They didn't talk. Leon set the pace. Jorin matched it. The watcher — or any watcher — would have had a hard time following them through the route Leon had chosen, which was the point. Two figures moving through shadows that most pedestrians avoided, neither of them making eye contact with anyone they passed.
The Threshold opened ahead of them. The border between Greyward's decay and the structured districts' clean lines. Leon slowed his pace to match the rhythm of the ambient foot traffic — people heading home from late shifts, deliverers on their rounds, the few students who were permitted evening excursions into the commercial wards. He and Jorin shifted their posture to blend: heads up, steps even, the casual deliberate tread of people with somewhere to be and no reason to hide the going.
Jorin's transit token got them past the Threshold checkpoint. Leon's would have flagged immediately — any scan of his identifier would have sent a signal to the Office's monitoring system and compromised everything within minutes. He tucked it deeper into his jacket and walked half a step behind Jorin, looking like a young man's older companion rather than a separate person requiring his own verification.
The guard at the checkpoint glanced at them. Saw Jorin's Academy insignia. Waved them through.
The structured districts spread out ahead. Clean paving. Essence lamps at regular intervals. The architectural rhythm of a place that had been built to project order and maintained to keep projecting it. Leon hadn't realized how thoroughly his body had readjusted to Greyward's chaos in a single day until he stepped back into the structured zone and felt the difference physically. His shoulders unclenched a fraction. His breathing shifted. The threat landscape of the structured districts was fundamentally different — less immediate, more institutional, the danger coming from surveillance and classification rather than from a bad wall in the wrong alley.
Different danger. Same vigilance.
They approached the Academy from the west perimeter. Not the main gate — the main gate would have required Leon to walk within visual range of security officers who were now actively scanning for carrier frequencies. The west side was the academic wing's border, where the library's back entrance opened onto a small maintenance yard that facilities staff used for groundskeeping equipment. The yard had a low stone wall, unmonitored because the wall was considered too visible to be a practical infiltration point.
Which meant it was the best infiltration point for someone whose options had narrowed to the worst choices available.
Jorin stopped a block away from the perimeter.

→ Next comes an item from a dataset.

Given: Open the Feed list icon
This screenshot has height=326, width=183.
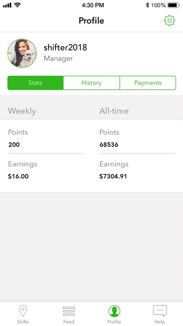Looking at the screenshot, I should click(x=69, y=311).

"This is where I separate. I go in through the main gate, get to the laundry room on the first floor, and trigger the service access. You climb the wall here and enter through the maintenance yard. From the yard, you go through the service corridor between the library and the laundry — it's unmonitored because it's too small for the main patrols. When you reach the laundry room, the access door will be unlocked."

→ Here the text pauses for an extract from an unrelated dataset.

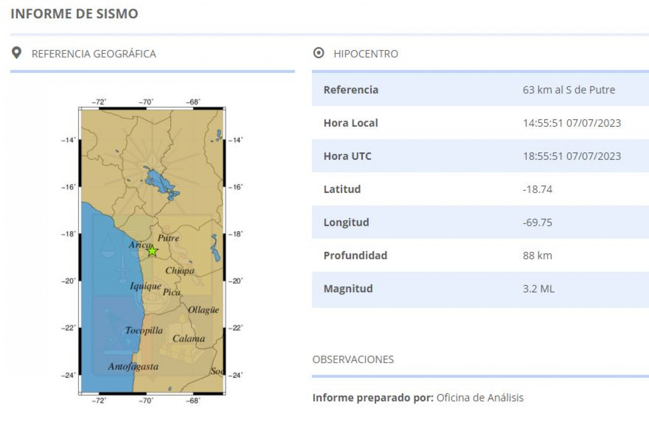Click the Magnitud value 3.2 ML
649x422 pixels.
tap(538, 289)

"How long after you enter before the door opens?"
"Six minutes. I calculated it on the walk." Jorin's voice was tight — the specific tightness of a person who had run this calculation in his head multiple times and was still worried about the margin. "Academy security rotations are on fifteen-minute cycles. If I trigger the access too early, it stays open during a patrol window. Too late, and you're exposed in the maintenance yard for longer than the cover will hold."
"Six minutes after you enter. Got it."
"And Leon—" Jorin hesitated. "The chute. It's a five-story drop. The sides are smooth steel. There are no handholds. The traditional descent method is to brace your back and feet against opposite walls and slide down at controlled speed using friction. That method requires bilateral grip strength and the ability to modulate pressure with your legs."

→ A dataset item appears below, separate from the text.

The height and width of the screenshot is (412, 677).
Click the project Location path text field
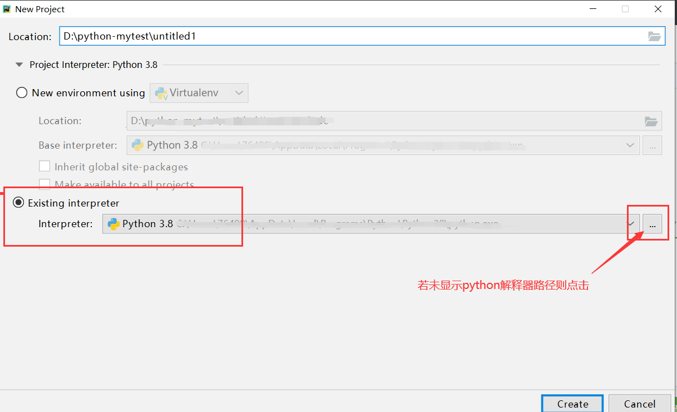point(350,37)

"I've done it before. Sub-Ward 4 had a building with a similar chute I used to get out of sight from enforcers when I was thirteen."
"Thirteen-year-old Leon had two arms and full reserves."
"Thirteen-year-old Leon was also twelve inches shorter and forty pounds lighter. It balances out."
Jorin's mouth did something that wanted to be a smile and didn't quite make it. "If you fall, you land on laundry. It won't kill you, but you'll break things that are already broken."
"Jorin. Go."
The younger Halden nodded. Turned. Walked toward the Academy's main gate with the casual stride of a student returning from an evening excursion.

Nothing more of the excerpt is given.